Originaire de Rouen, l’artiste s’était installé à Paris à l’âge de dix-sept ans. Remarqué par Charles Le Brun, Jouvenet avait rapidement intégré son équipe des peintres décorateurs des résidences royales : Saint-Germain-en-Laye, les Tuileries et Versailles. Sa collaboration avec Le Brun marqua Jouvenet tout au long de sa vie. C’est au contact de Le Brun que Jouvenet sut développer sa plus grande qualité d’artiste : sa capacité de créer d’impressionnantes mises en scène, tout en rendant le spectateur sensible, grâce aux attitudes des personnages, à la vie intérieure de ces derniers. L’œuvre peint de Jouvenet reste fortement attaché à la tradition classique et démontre qu’il y avait une continuité de la grande peinture d’histoire en France entre Le Brun et David. L’énorme succès de Jouvenet est attesté par les nombreuses copies et estampes diffusées jusqu’à la fin du XVIIIe siècle. Madame Gouzi(10) souligna l’engouement pour l’art de Jouvenet parmi les amateurs des années 1780, ce qui aide à comprendre son aura dans la littérature artistique néoclassique puis romantique. À cette époque, notre tableau fit partie de la collection du Fermier général Laurent Grimod de La Reynière (1734-1793), avant d’appartenir au célèbre marchand et collectionneur Jean-Baptiste-Pierre Lebrun (1748-1813).

  1. Virgile, Énéide, livre VIII, 392.[]
  2. Ce catalogue raisonné eut un grand retentissement en 1974 à cause de ses distinctions nouvelles entre répétitions autographes, répliques d’atelier, copies de suiveurs ou encore pastiches.[]
  3. Gouzi 2010, p. 155.[]
  4. La réédition de cet ouvrage fondamental par Madame Christine Gouzi en 2010 laisse – dans un hommage au maître – le texte intact, tout en le complétant, en développant les notices et en rajoutant 29 tableaux inédits (sur un total de 146).[]
  5. Gouzi 2010, p. 263-264.[]
  6. Christine Gouzi, Jean Restout (1692-1768), peintre d’histoire à Paris, Paris, 2000, p. 196, P.5 (reproduction couleur p. 20).[]

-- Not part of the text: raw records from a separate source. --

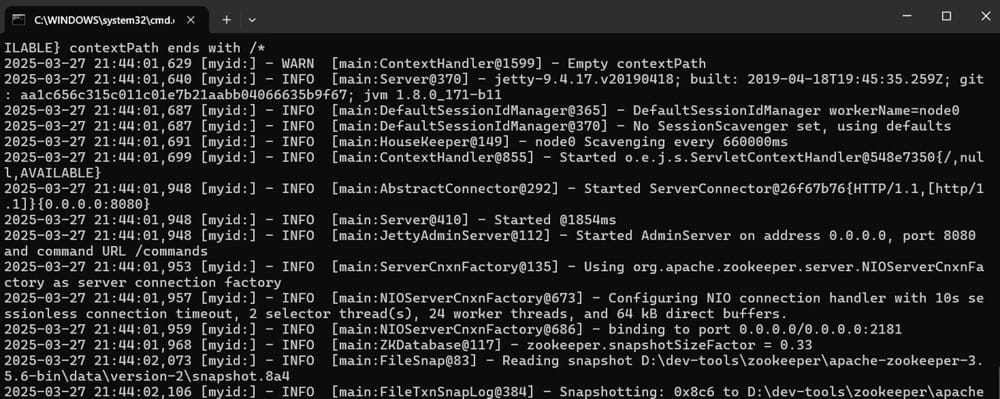The image size is (1000, 399).
Task: Maximize the terminal window
Action: [946, 17]
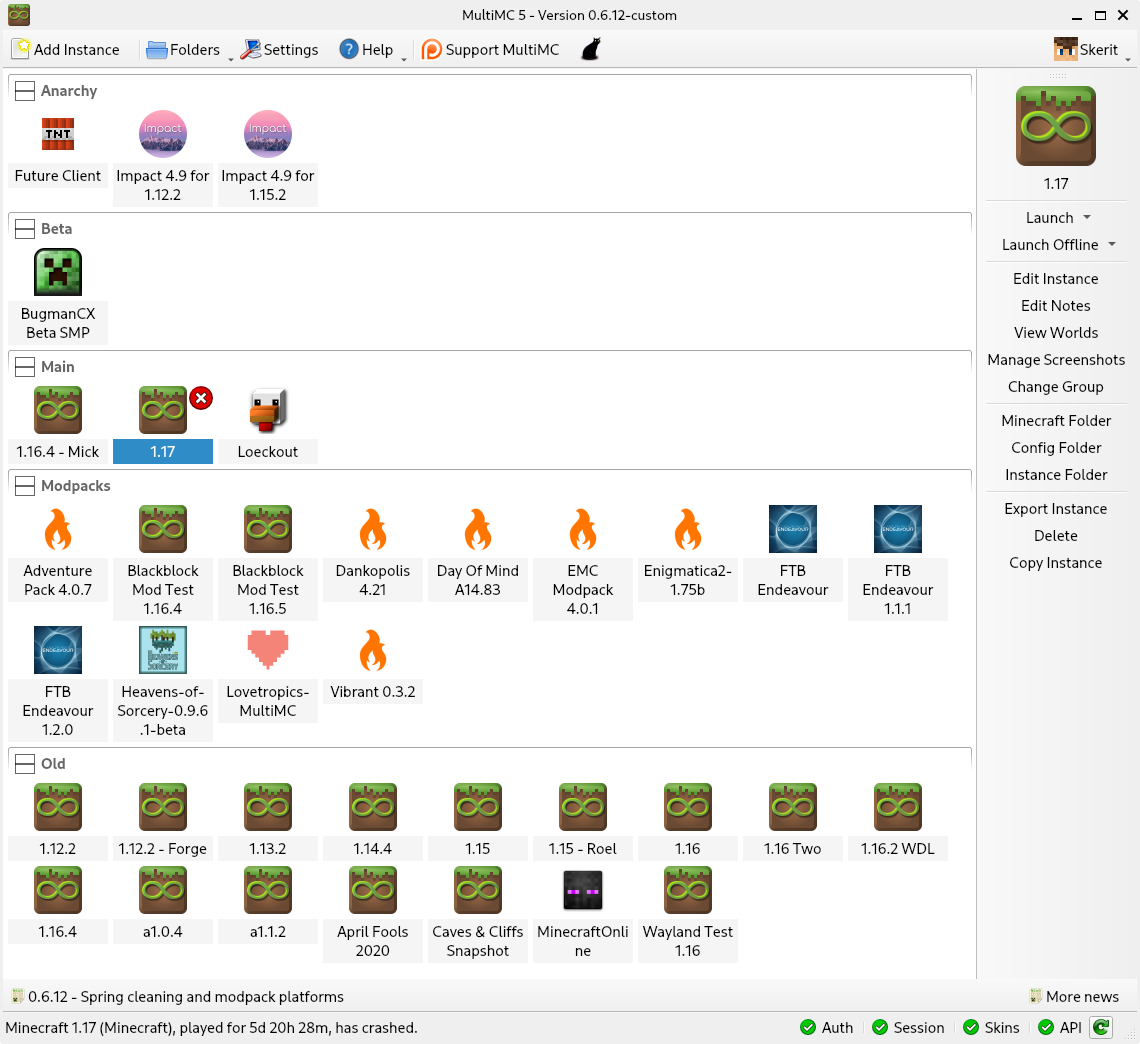Viewport: 1140px width, 1044px height.
Task: Collapse the Modpacks group
Action: coord(25,486)
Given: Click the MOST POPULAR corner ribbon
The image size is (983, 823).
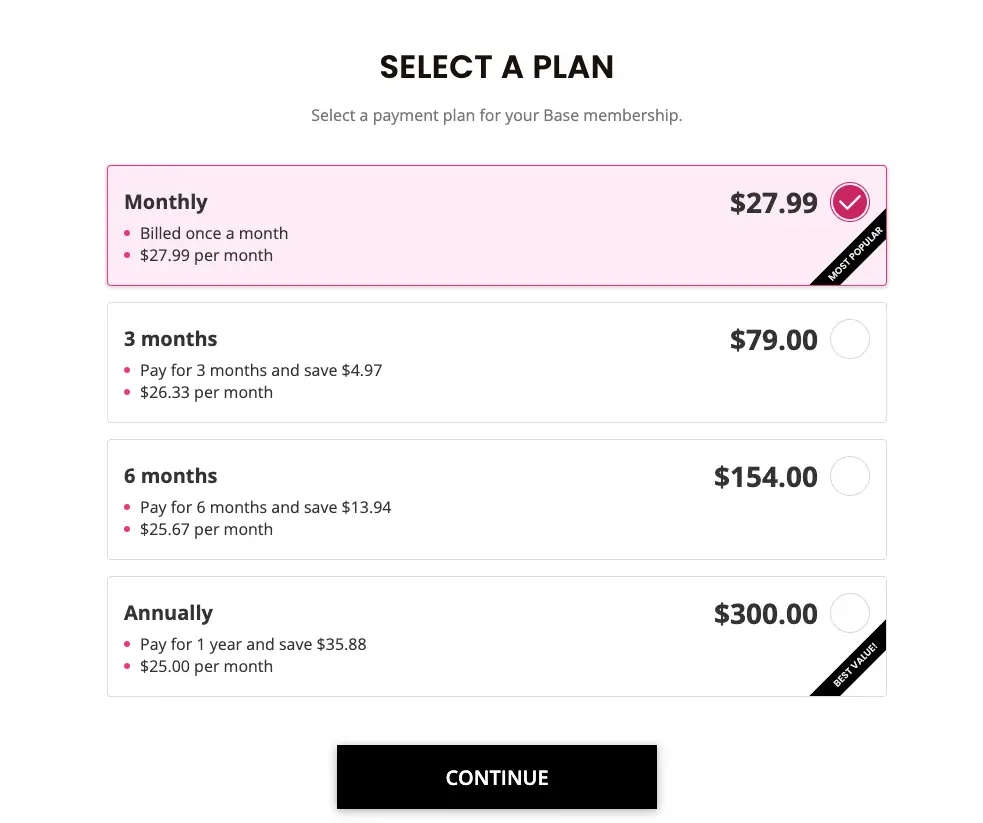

  7. Jean Restout, Vénus dans la forge de Vulcain, 1717, huile sur toile, H. 1,02 m ; L. 1,37 m, localisation actuelle inconnue.[]
  8. Le terme « Salon » n’apparut qu’en 1725 lorsque les Académiciens présentèrent leurs œuvres dans le Salon Carré du Louvre.[]
  9. Gouzi 2010, p. 10.[]
  10. Gouzi 2010, p. 263.[]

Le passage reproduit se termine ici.